Siobhan gimió, con los músculos tensos por la necesidad de actuar, de hacer algo, su mente saltando de idea en idea con una energía engañosamente ineficaz.—¡No estoy preparada para esto! Es peor que la pesadilla en la que llego a clase desnuda y sin haber estudiado para la prueba del Profesor Lacer.—

—¿Puedes salvarlo?— preguntó el otro hombre que había ayudado a Dryden a atravesar la ventana. Este no llevaba camisa, seguramente porque esa era la tela que presionaba contra el cuello de Jameson para evitar que muriera desangrado.

Se obligó a concentrar sus pensamientos, con un giro mental parecido a doblegar su Voluntad para trabajar magia en el mundo.—Quizás—, dijo, colocando un frasco de revivificador junto a Jameson, y sacando una tiza suave para escribir mejor en el suelo cubierto de suciedad y escombros.

“Debería proporcionarle un impulso de energía temporal y mantener sus órganos en funcionamiento,” afirmó ella. “La poción no está diseñada para situaciones como esta; su función es ofrecer un estímulo a los ancianos o a quienes se recuperan de una enfermedad grave. Sin embargo, he oído que también la usan los soldados en el campo de batalla como medida provisional en emergencias médicas, o cuando están demasiado agotados para seguir avanzando, y a pesar de ello no tienen otra opción más que continuar. Dudo que le cause daño, al menos. No creo que dure otros quince minutos, así que debo actuar ahora.”

Parpadeó, dibujando en el suelo el patrón de un hechizo sanador que reflejaba la carne. “Magia de sangre o no, no tengo otra opción mejor.” Había suficiente sangre de Jameson para ser sacrificio. Lo miró con atención, notando su rostro pálido, su mirada distante y su respiración entrecortada mientras luchaba por respirar. Ella logró tragar el revitalizador con ayuda, pero parecía que apenas había tenido efecto. “Necesita sangre.” En ese momento, incluso si lograba sellar su herida, probablemente moriría de todos modos.

Recordó a su abuelo contándole sobre las curaciones necrománticas realizadas en tiempos del Emperador de la Sangre y la habilidad de extraer sangre de un humano y transferírsela a otro, ya sea para mejorar temporalmente su rendimiento o para mantener vivo a un herido. Sin embargo, si los humores de la sangre eran incompatibles, mezclarlos podría acabar con la vida del receptor.

“Seco—” interrumpió, dándose cuenta de que no debía mencionar su nombre. En cambio, le hizo una señal impaciente.

Él se arrodilló junto a ella.

“Necesito sangre. Sangre de otra persona, para dársela a él. Si no lo hago, morirá antes de que podamos llevarlo a un sanador.” La duda era evidente, flotando en el aire como una guillotina suspendida sobre todos ellos.

“¿Magia de sangre?” susurró Elba, la que tenía el brazo roto.

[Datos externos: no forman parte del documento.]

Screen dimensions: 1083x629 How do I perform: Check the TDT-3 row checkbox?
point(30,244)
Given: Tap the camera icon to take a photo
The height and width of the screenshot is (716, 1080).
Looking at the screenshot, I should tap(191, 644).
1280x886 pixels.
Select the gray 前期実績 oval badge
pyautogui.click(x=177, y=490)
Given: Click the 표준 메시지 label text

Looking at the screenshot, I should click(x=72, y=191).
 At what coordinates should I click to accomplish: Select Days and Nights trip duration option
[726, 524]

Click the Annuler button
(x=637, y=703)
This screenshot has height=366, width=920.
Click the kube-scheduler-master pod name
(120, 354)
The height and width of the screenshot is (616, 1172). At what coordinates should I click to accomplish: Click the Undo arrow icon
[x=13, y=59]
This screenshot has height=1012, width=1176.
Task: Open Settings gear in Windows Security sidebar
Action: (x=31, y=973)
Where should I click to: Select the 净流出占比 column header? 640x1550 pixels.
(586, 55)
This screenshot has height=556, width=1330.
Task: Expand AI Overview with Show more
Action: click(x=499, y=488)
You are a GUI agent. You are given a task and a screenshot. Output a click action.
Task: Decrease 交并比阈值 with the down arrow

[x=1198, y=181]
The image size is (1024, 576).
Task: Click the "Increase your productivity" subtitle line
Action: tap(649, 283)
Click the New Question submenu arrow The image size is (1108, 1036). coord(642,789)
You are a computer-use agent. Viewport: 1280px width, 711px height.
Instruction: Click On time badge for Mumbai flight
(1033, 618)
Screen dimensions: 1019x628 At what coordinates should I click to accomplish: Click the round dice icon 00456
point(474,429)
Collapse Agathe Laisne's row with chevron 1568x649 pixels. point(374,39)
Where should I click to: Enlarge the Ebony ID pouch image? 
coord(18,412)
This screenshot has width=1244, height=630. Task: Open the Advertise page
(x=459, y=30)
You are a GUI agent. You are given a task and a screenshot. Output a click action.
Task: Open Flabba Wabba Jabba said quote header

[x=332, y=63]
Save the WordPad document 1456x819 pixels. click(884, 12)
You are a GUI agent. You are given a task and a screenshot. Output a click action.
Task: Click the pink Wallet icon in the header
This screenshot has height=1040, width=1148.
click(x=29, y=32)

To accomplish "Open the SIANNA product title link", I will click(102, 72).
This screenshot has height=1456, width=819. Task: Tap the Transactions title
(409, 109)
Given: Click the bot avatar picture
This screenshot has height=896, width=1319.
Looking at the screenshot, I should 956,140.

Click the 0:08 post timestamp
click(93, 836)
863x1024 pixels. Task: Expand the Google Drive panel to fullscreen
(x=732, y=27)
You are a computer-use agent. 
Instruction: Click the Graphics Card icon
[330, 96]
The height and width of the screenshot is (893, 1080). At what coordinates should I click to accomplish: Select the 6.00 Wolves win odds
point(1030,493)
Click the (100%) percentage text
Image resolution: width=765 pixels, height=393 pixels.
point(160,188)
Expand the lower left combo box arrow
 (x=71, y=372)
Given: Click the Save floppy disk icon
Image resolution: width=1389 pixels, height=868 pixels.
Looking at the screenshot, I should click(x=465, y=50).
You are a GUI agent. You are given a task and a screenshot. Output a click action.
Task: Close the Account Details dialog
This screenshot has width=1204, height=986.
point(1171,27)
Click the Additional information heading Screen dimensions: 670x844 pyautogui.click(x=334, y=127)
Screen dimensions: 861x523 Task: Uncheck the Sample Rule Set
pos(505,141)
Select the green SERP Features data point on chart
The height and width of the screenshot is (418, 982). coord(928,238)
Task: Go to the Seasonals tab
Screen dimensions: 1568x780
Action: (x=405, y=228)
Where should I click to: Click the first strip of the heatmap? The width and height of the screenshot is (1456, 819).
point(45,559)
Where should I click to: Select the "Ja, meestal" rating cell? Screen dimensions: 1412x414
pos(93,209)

Los trabajadores intercambiaron miradas y luego la mujer se arrodilló junto a Siobhan. “Yo actuaré como Sacrificio.”

El señor con los hombros encorvados negó con la cabeza. “¡No! Yo lo haré. Tienes una familia, Misha. Necesitan que estés viva.”

Siobhan resopló, frustrada. “Primero, solo tomaré uno o dos litros de sangre. No te matará. Segundo, necesito probar tu compatibilidad con Jameson, así que no depende exclusivamente de ti quién le ayudará. La sangre equivocada podría matarlo igual de seguro que si no hubiera ninguna.”

Misha miró a Jameson y luego a Siobhan. “¿Cómo sabrás?”

Siobhan frunció el ceño. Recordó vagamente a su abuelo hablando de los síntomas, pero no recordaba exactamente cómo el Imperio de la Sangre evitaba matar a sus sujetos. Sin embargo, los síntomas eran lo suficientemente memorables. Con suerte, no sería demasiado complicado. “Mejor mezclar la sangre. Una reacción pobre será evidente.” Se restregó la superficie del cristal que aún le quedaba en la mano izquierda, limpiándola de la esfera giratoria del hechizo. “Tomen un trozo de cristal de las ventanas, todos. Corte su dedo y coloquen una gota sobre el cristal aquí.”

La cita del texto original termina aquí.